Arbeitsblatt zum Gedicht
PDF (32.3 KB)

Details zum Gedicht „Mondnächte“

Anzahl Strophen
6
Anzahl Verse
108
Anzahl Wörter
476
Entstehungsjahr
1893
Epoche
Moderne

Gedicht-Analyse

Der Autor des Gedichtes „Mondnächte“ ist Richard Dehmel. 1863 wurde Dehmel in Wendisch-Hermsdorf, Mark Brandenburg geboren. Die Entstehungszeit des Gedichtes geht auf das Jahr 1893 zurück. In München ist der Text erschienen. Anhand der Entstehungszeit des Gedichtes bzw. von den Lebensdaten des Autors her kann der Text der Epoche Moderne zugeordnet werden. Bei dem Schriftsteller Dehmel handelt es sich um einen typischen Vertreter der genannten Epoche.
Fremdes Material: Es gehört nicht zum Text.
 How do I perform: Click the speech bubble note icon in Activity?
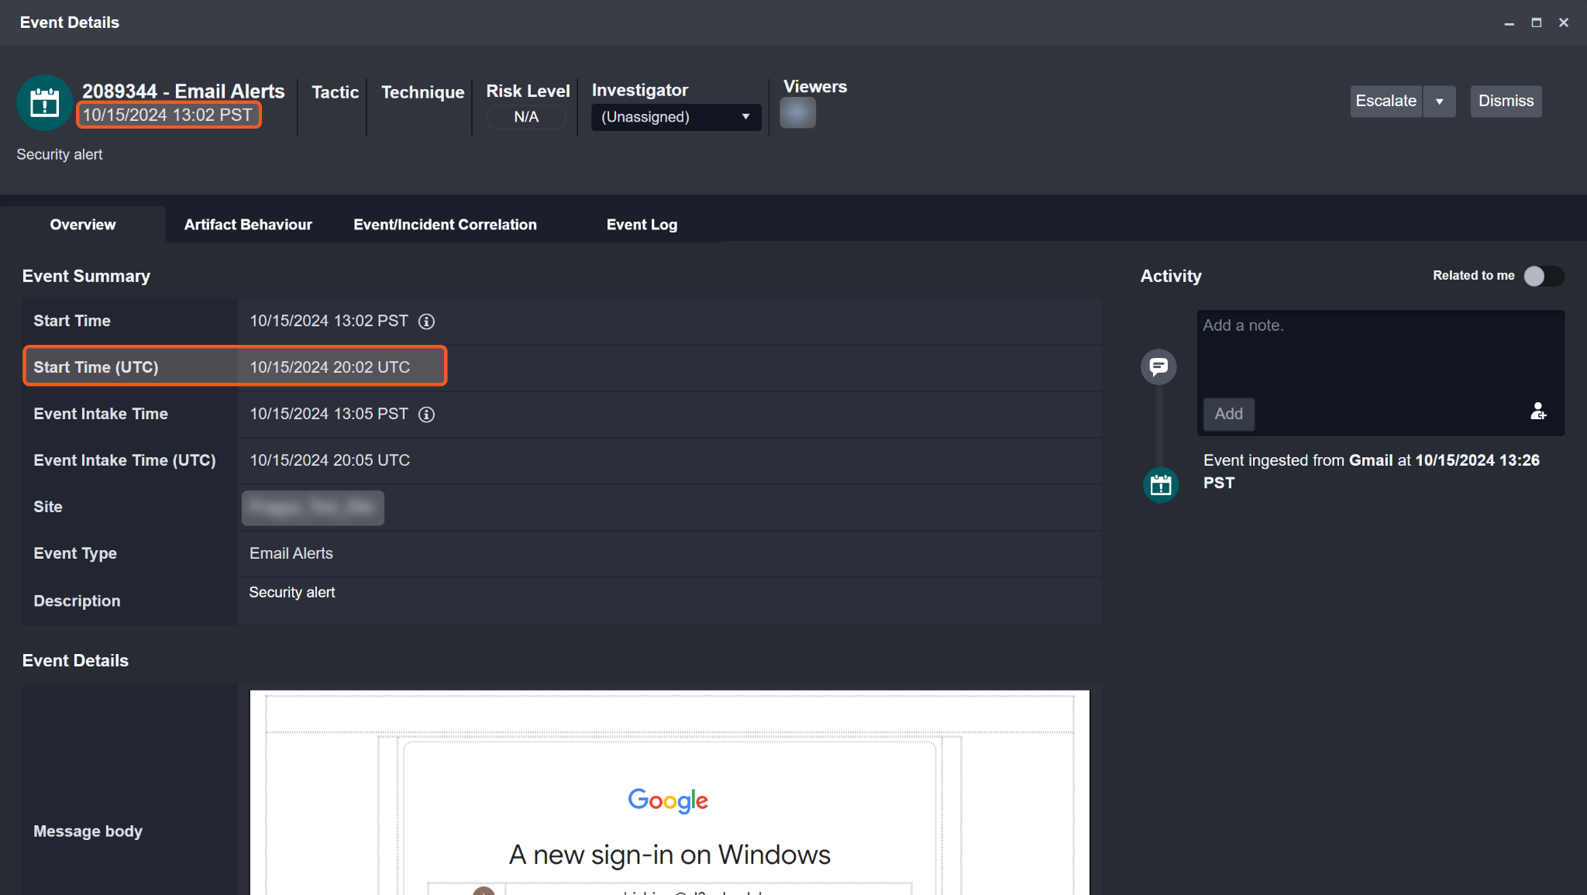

Das Gedicht besteht aus 108 Versen mit insgesamt 6 Strophen und umfasst dabei 476 Worte. Die Gedichte „Ballade vom Volk“, „Bann“ und „Bastard“ sind weitere Werke des Autors Richard Dehmel. Zum Autor des Gedichtes „Mondnächte“ haben wir auf abi-pur.de weitere 490 Gedichte veröffentlicht.